◆ TEXTE FOURNI ◆
4.2L’État partie confirme l’entrée en vigueur le 16 novembre 2002 de modifications de la loi qui imposent de nouvelles conditions pour l’enregistrement des associations religieuses, parmi lesquelles l’obligation de compter au minimum 10 communautés, dont une au moins doit exercer des activités au Bélarus depuis au minimum 20 ans.

4.3En ce qui concerne les demandes d’enregistrement déposées par les auteurs, l’État partie fait observer que les deux premières n’étaient pas conformes aux prescriptions légales. Pour ce qui est de la troisième, la Commission a dû s’intéresser de près aux statuts de l’association, à ses enseignements et à ses activités, car ses objectifs et rôles déclarés différaient sensiblement de ceux des sept communautés religieuses qui la composaient. En particulier, il était dit dans le projet de statuts de l’association que celle‑ci aspirait à faire de la Société internationale pour la conscience de Krishna, qui n’est que l’une des nombreuses composantes de l’hindouisme vishnouite, la seule organisation religieuse représentant le vishnouisme au Bélarus.

4.4L’État partie confirme qu’une condition essentielle de l’enregistrement d’une association religieuse est qu’elle doit avoir une adresse légale agréée. Les auteurs mentionnaient dans leur demande un immeuble d’habitation situé au 11 rue Pavlova, à Minsk. Le Code du logement dispose que toute utilisation de bâtiments d’habitation à des fins autres que résidentielles exige l’accord des autorités locales, ainsi que la conformité des locaux aux règles en matière d’équipements sanitaires et de sécurité incendie; or l’inspection des locaux par les autorités a révélé des manquements à ces règles. L’État partie relève que les auteurs se proposaient d’utiliser les lieux à des fins collectives − cérémonies religieuses, rites et autres rassemblements − qui requièrent des mesures de sécurité particulières et le strict respect des normes applicables. Une inspection des lieux effectuée après une cérémonie de mariage, le 25 mai 2002, a ainsi permis de découvrir que l’on y avait allumé des feux sans dispositif de protection.

4.5Selon l’État partie, les juridictions qui ont examiné les recours déposés par les auteurs étaient fondées à considérer que la décision administrative autorisant l’utilisation des locaux comme adresse légale de l’association avait été prise sans qu’il ait été procédé à l’inspection obligatoire desdits locaux et en violation des textes législatifs en matière de logement susmentionnés. En tout état de cause, l’organe administratif qui l’avait prise n’avait pas compétence pour les questions relatives aux associations religieuses et sociales. C’est donc à bon droit que les juridictions de l’État partie ont rejeté les recours formés par les auteurs contre le refus de la Commission d’enregistrer l’association.

◆ TÂCHES À RÉALISER ◆
A - Recopiez le passage du texte fourni qui commence par les mots contenant « 4.5Selon l’État partie, les » et se termine par « Commission d’enregistrer l’association. », en substituant « tribunaux » à « juridictions ».
B - Selon le texte fourni, quel bâtiment les auteurs mentionnaient-ils dans leur demande comme adresse ?
C - D'après le texte fourni, à quels aspects de l'association la Commission a-t-elle dû s'intéresser de près lors de l'examen de la troisième demande ? Énumérez-les tous.
La liste reproduite ci-après est sans rapport avec le texte fourni.

Entrées de données extraites
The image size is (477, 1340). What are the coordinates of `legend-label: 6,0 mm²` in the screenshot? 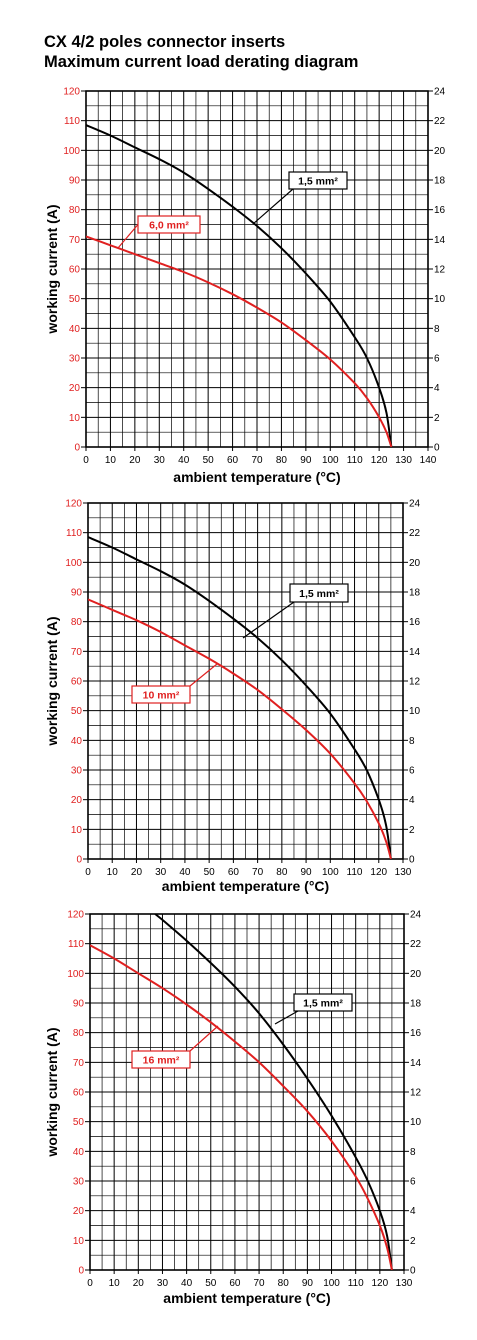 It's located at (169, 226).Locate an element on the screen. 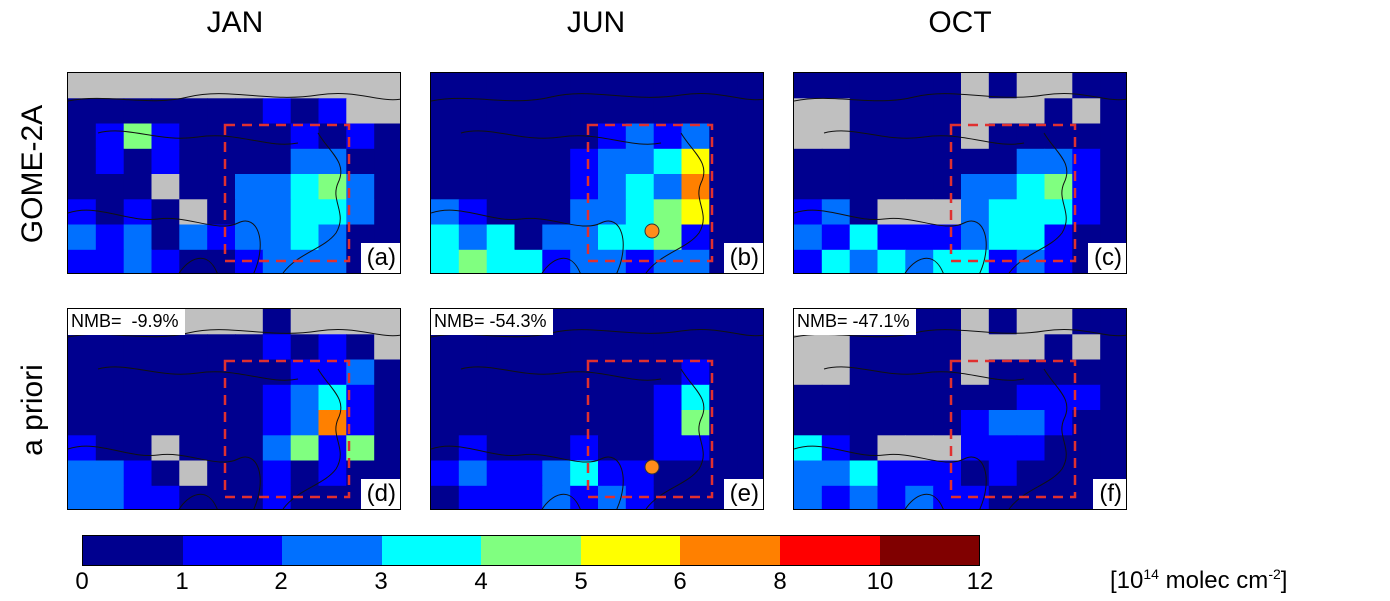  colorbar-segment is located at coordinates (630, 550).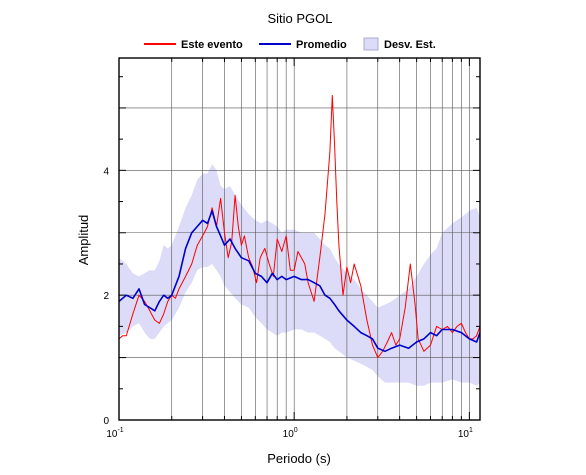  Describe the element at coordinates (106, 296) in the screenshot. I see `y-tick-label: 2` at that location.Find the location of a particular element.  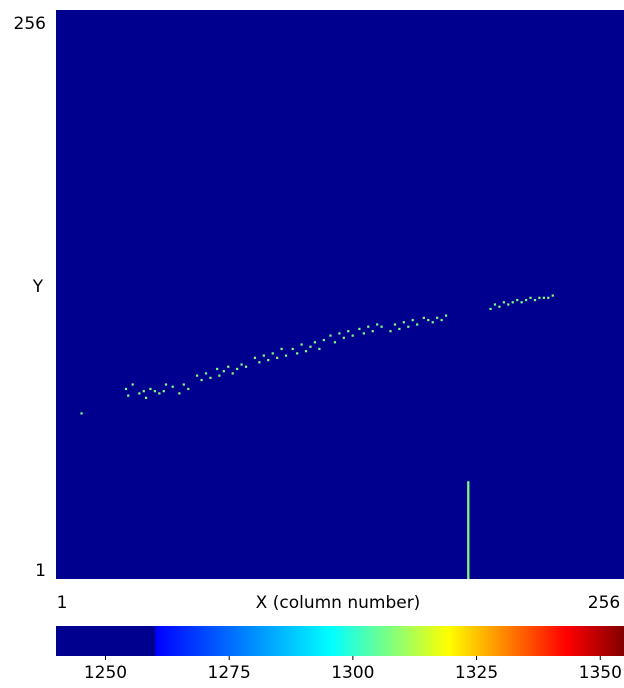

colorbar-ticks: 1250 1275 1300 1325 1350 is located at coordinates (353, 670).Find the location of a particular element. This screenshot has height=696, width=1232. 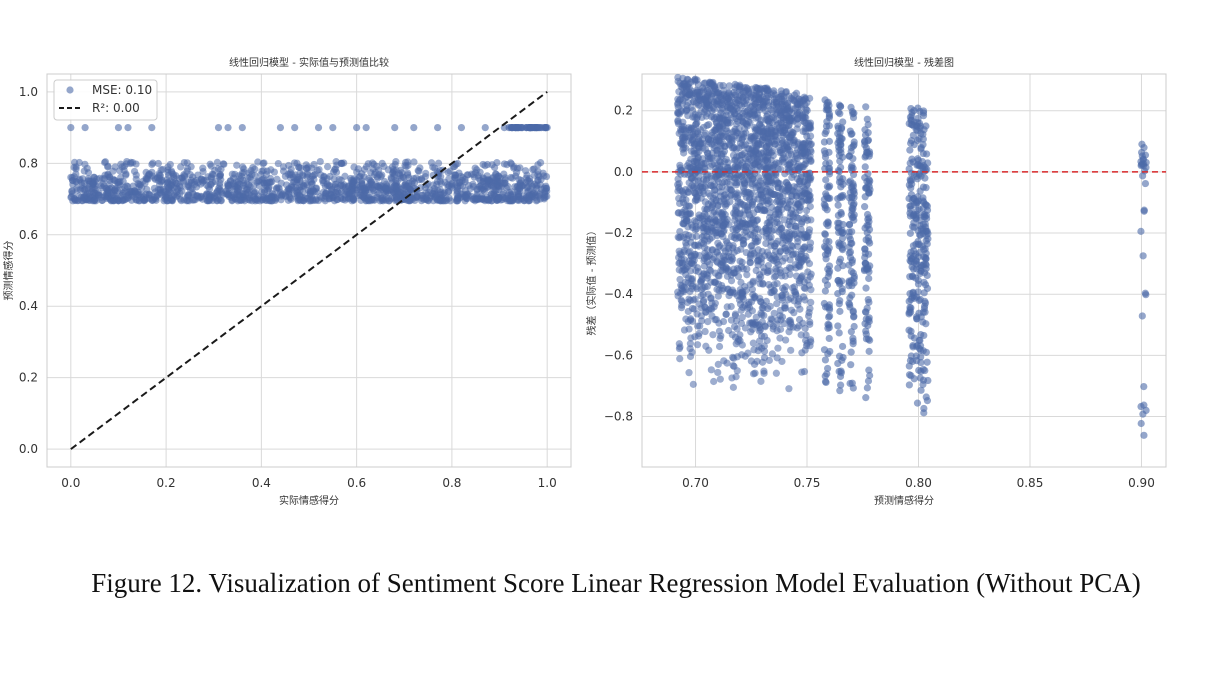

◆ RÉPONSES NUMÉROTÉES ◆
A -
4.5Selon l’État partie, les tribunaux qui ont examiné les recours déposés par les auteurs étaient fondées à considérer que la décision administrative autorisant l’utilisation des locaux comme adresse légale de l’association avait été prise sans qu’il ait été procédé à l’inspection obligatoire desdits locaux et en violation des textes législatifs en matière de logement susmentionnés. En tout état de cause, l’organe administratif qui l’avait prise n’avait pas compétence pour les questions relatives aux associations religieuses et sociales. C’est donc à bon droit que les tribunaux de l’État partie ont rejeté les recours formés par les auteurs contre le refus de la Commission d’enregistrer l’association.

B - Un immeuble d'habitation situé au 11 rue Pavlova, à Minsk.

C -
- Les statuts de l'association
- Ses enseignements
- Ses activités